En el marco del 29 aniversario, el 14 de junio, del fin de la guerra por los territorios de las Malvinas reabrió un nuevo diferendo diplomático entre la Argentina y Gran Bretaña por la soberanía del archipiélago, con un agregado: la disputa por el petróleo.
Este diferendo, sin embargo, data de principios del año pasado cuando empresas petroleras británicas comenzaron a explorar, unilateralmente, la zona en busca de hidrocarburos. Pero las tensiones con el Reino Unido se incrementaron con el anuncio de una firma petrolera que anunciaba el inicio de operaciones de extracción petrolera tras resultar positivos los hallazgos.
La cuestión de las islas Malvinas ha sido un asunto prioritario en la agenda de la política exterior argentina no sólo del gobierno de Cristina Fernández, sino desde que su esposo Néstor Kirchner asumió el poder en el 2003. Desde entonces Buenos Aires aprovecha todos los foros internacionales para reclamar diálogo con Gran Bretaña.
En su reciente reunión, y previo a la reunión del Comité de Descolonización de las Naciones Unidas del 24 de junio, la OEA instó ambos países a negociar “cuanto antes” una solución al conflicto, pero la respuesta del Primer Ministro, David Cameron, no fue en el tono diplomático, sino de un representante de una potencia imperial: “Mientras las Falklands quieran ser territorio soberano británico deben seguir siendo territorio británico. Punto final de la historia”, sentenció.
Este punto final de la historia que pretende imponer el premier británico no deja de causar irritación en el ámbito latinoamericano. La cancillería argentina la calificó de un “lamentable gesto de arrogancia”, pero Cristina Fernández la definió como “un gesto de mediocridad y casi de estupidez, la palabra punto final para la historia de nuestras islas Malvinas”.
El tema en sí mismo trasciende, sobre todo porque reabre, además del asunto del dominio geográfico del sur del continente por el petróleo, la discusión en torno al principio de la autodeterminación asentado en la Carta de las Naciones Unidas, y ese es el principal argumento británico para no negociar la soberanía del archipiélago, “al menos –y hasta- que lo deseen los isleños”.
La ONU ampara el principio de autodeterminación de los pueblos, pero se ha ignorado que Gran Bretaña invadió en 1833 militarmente el territorio y expulsó a la población originaria, prohibieron su retorno y colonizaron con habitantes ingleses para evadir los principios del organismo internacional.

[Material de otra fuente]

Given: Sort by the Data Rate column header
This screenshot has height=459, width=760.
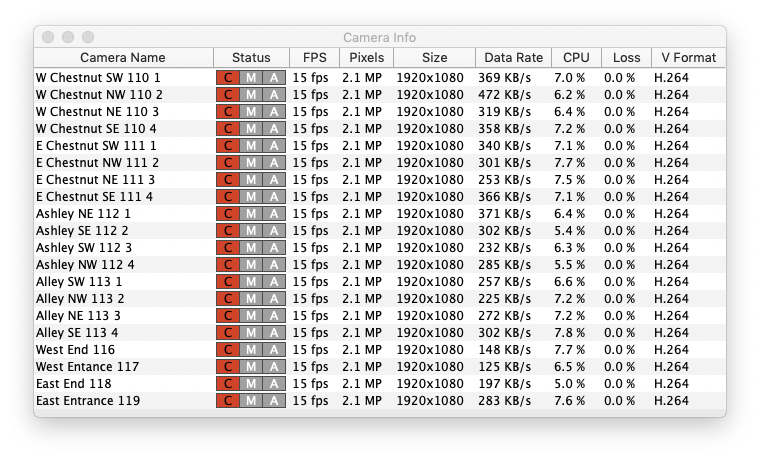Looking at the screenshot, I should tap(512, 58).
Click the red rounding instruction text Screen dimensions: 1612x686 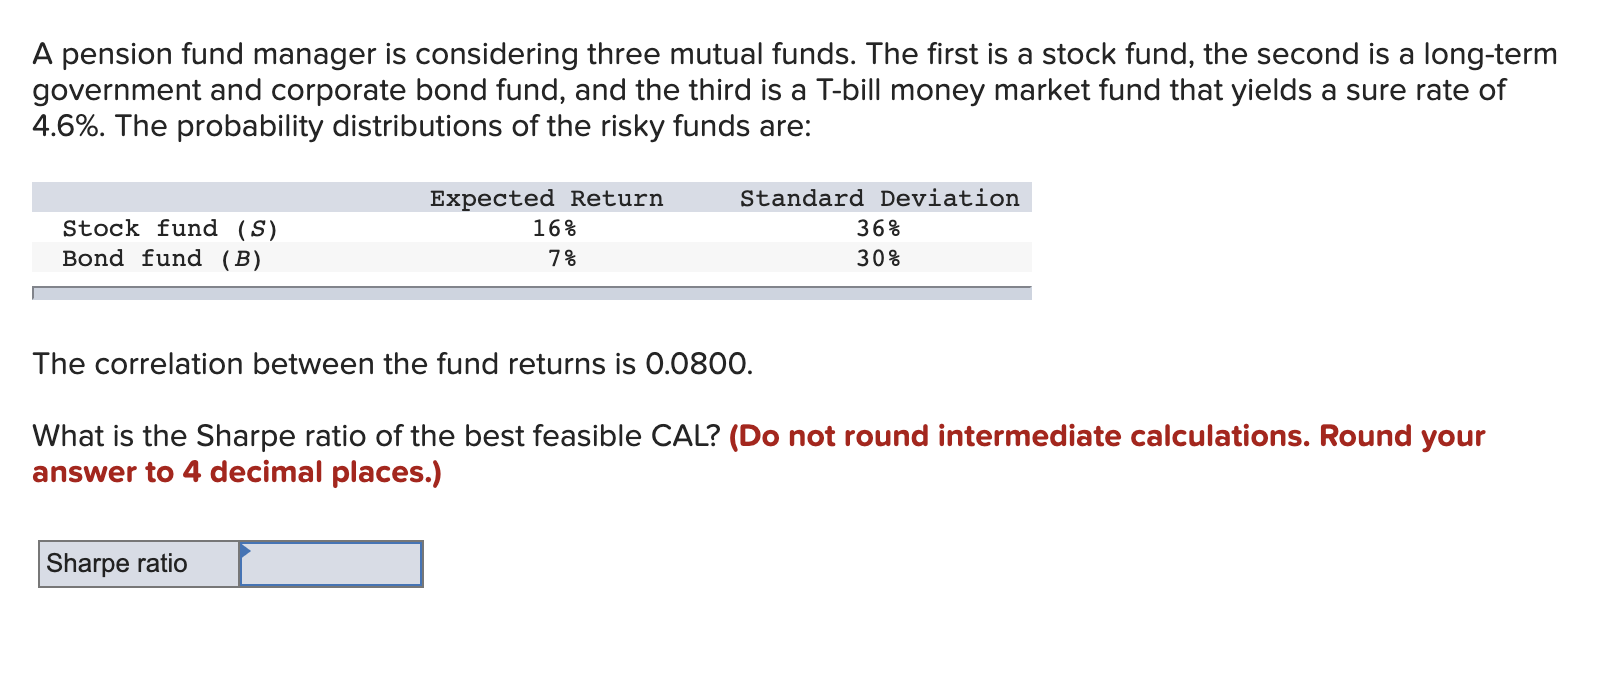coord(1100,436)
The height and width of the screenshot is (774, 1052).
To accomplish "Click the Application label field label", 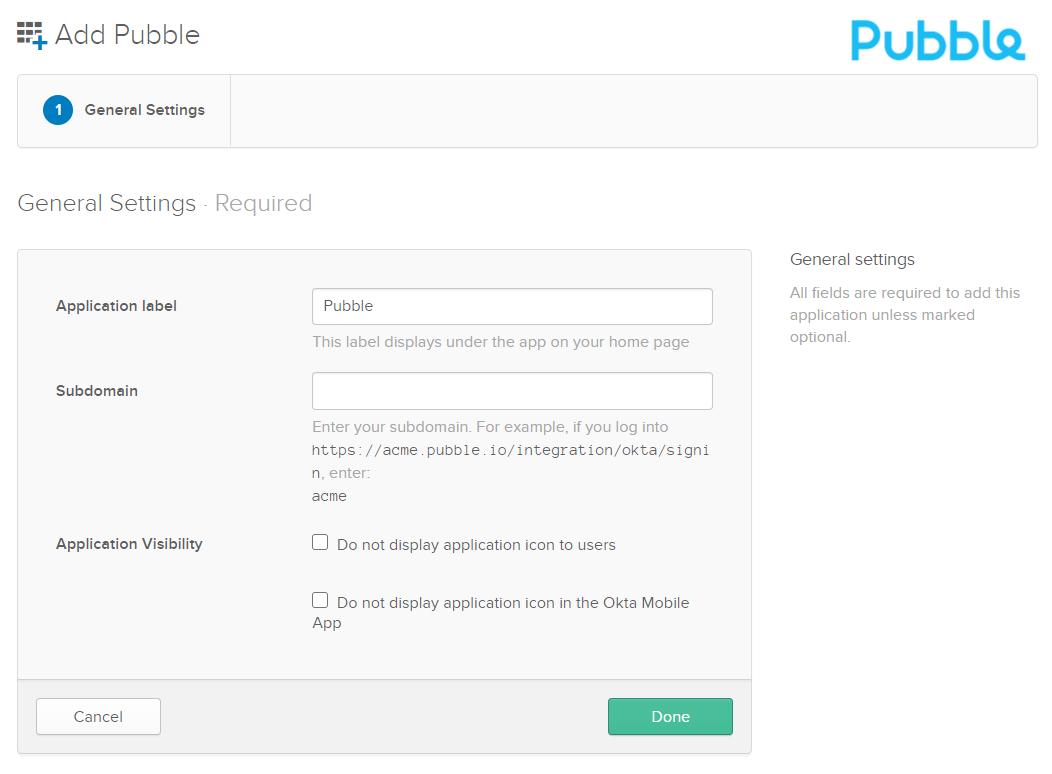I will [116, 306].
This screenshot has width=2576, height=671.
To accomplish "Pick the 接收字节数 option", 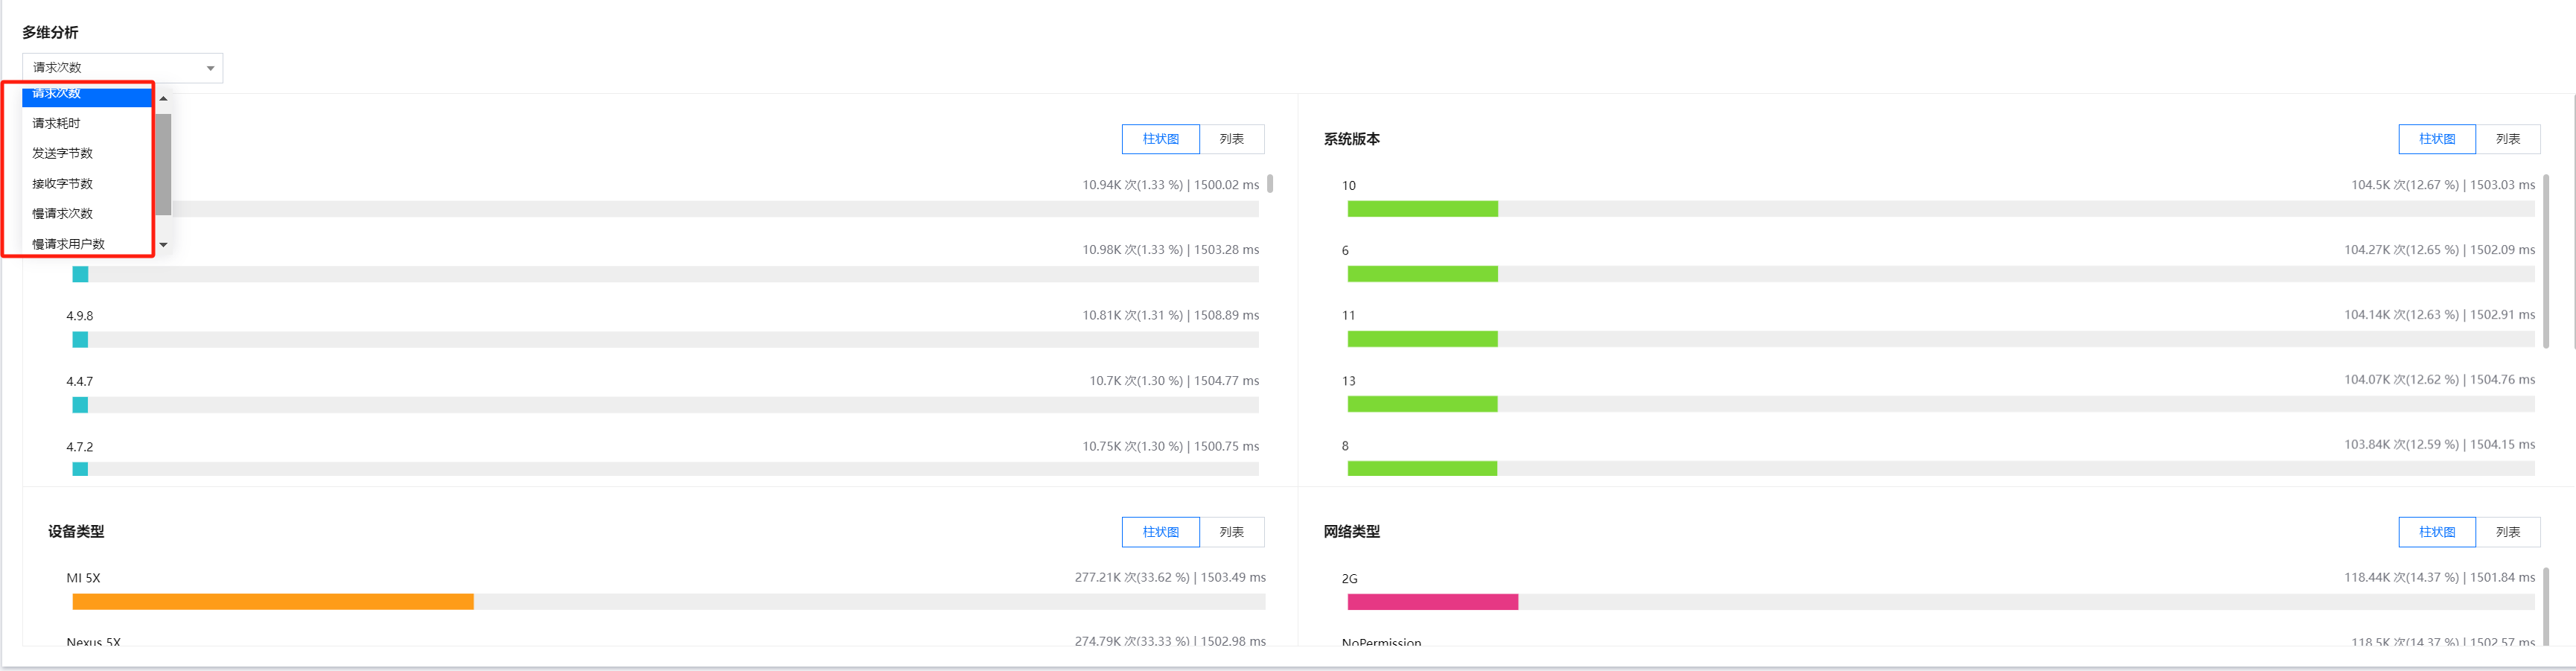I will (63, 184).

Gran Bretaña se ha negado sistemáticamente a cumplir la resolución 2065 de las Naciones Unidas para sentarse a la mesa de negociaciones con Argentina sobre el territorio del Atlántico Sur, ya que como miembro permanente del Consejo de Seguridad de la ONU ejerce su “derecho” de veto y, al mismo tiempo, contraviene las resoluciones de ese organismo internacional, evidenciando su espíritu colonialista.
Esa situación imposibilita cualquier iniciativa diplomática para un acuerdo. Argentina ha sido muy prudente y ha seguido los lineamientos que establecen las Naciones Unidas. El momento amerita que se reflexione sobre la composición del máximo organismo mundial y que se considere la participación de los países emergentes en la nueva composición del orden mundial. Esa acción sólo puede darse a través del diálogo y la negociación multilateral con los bloques regionales.
El de las Malvinas ha dejado de ser un asunto entre Argentina y Gran Bretaña y ha pasado a ser de interés latinoamericano. Gran Bretaña debe dejar la estulticia a un lado para distensar el conflicto. En principio sería positivo que ambos gobiernos volvieran a la Declaración Conjunta argentino-británica del 27 de septiembre de 1995 referente a exploración y explotación de hidrocarburos en el área de conflicto, que el gobierno de Buenos Aires dio por terminado en 2007 por acciones unilaterales británicas. El petróleo podría ser el motivo de la otra guerra en La Tierra del Fuego.